_Document excerpt_:
____________________

It happens too often for most people to forget, sometimes it happens in the most unfortunate of ways. The phrase ‘customer is king’ simply means when the customer is correct he/she is correct, but when the customer is incorrect he/she must still be treated in a respectful and dignified manner whilst the correct idea is clarified to him/her. This is an ideal standard business practice no matter the industry.
Most of us however, have been in situations whereby the idea of ‘customer is king’ is only true before the customer pays, thereafter the tide quickly changes. This often happens (we are told) in some of those shops with a small cardboard sign written ‘No Refund’ pasted somewhere behind the counter. Sometimes it often results in the customer having to wait for ages before the goods they purchased are delivered, after making countless telephone calls to the shop only to be rudely informed that the ‘guys’ are delivering other goods elsewhere for customers who bought first. At that time, it is more than 48 hours after the initially promised date and time of delivery.

____________________

_Information shown_:

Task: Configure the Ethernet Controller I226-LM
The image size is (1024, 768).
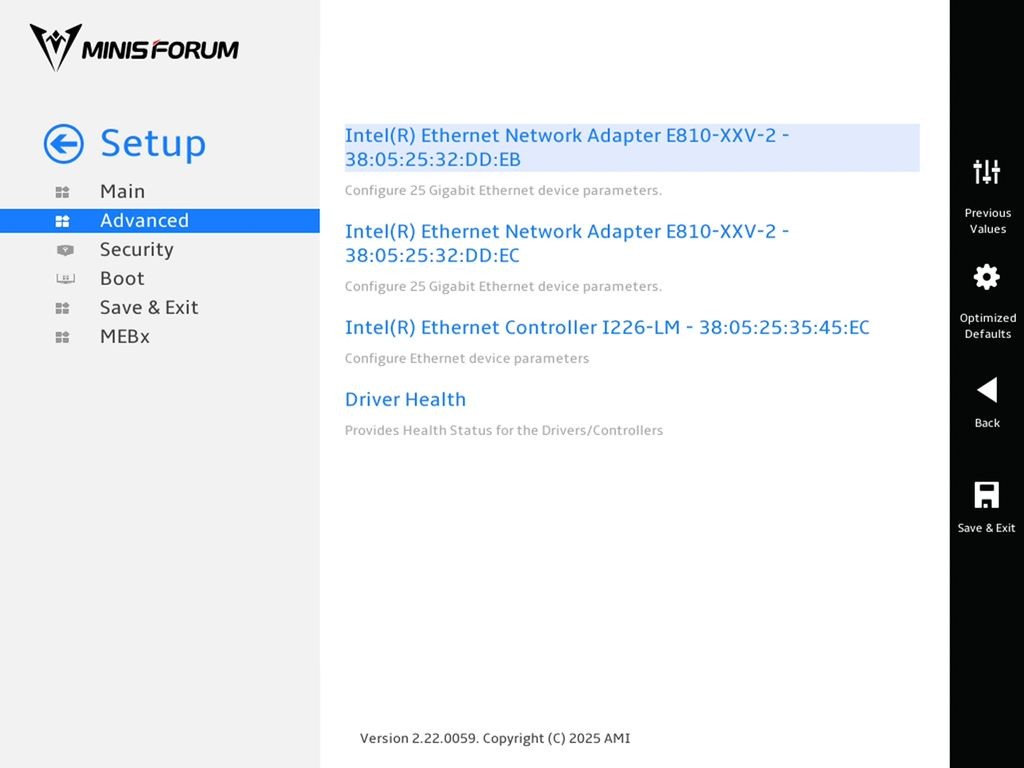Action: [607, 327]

____________________

_Exercise requirements_:
Rewrite the customer-service passage starting with "It happens too" and going on through "matter the industry.", with "respectful" changed to "courteous".

_Output of the task_:
It happens too often for most people to forget, sometimes it happens in the most unfortunate of ways. The phrase ‘customer is king’ simply means when the customer is correct he/she is correct, but when the customer is incorrect he/she must still be treated in a courteous and dignified manner whilst the correct idea is clarified to him/her. This is an ideal standard business practice no matter the industry.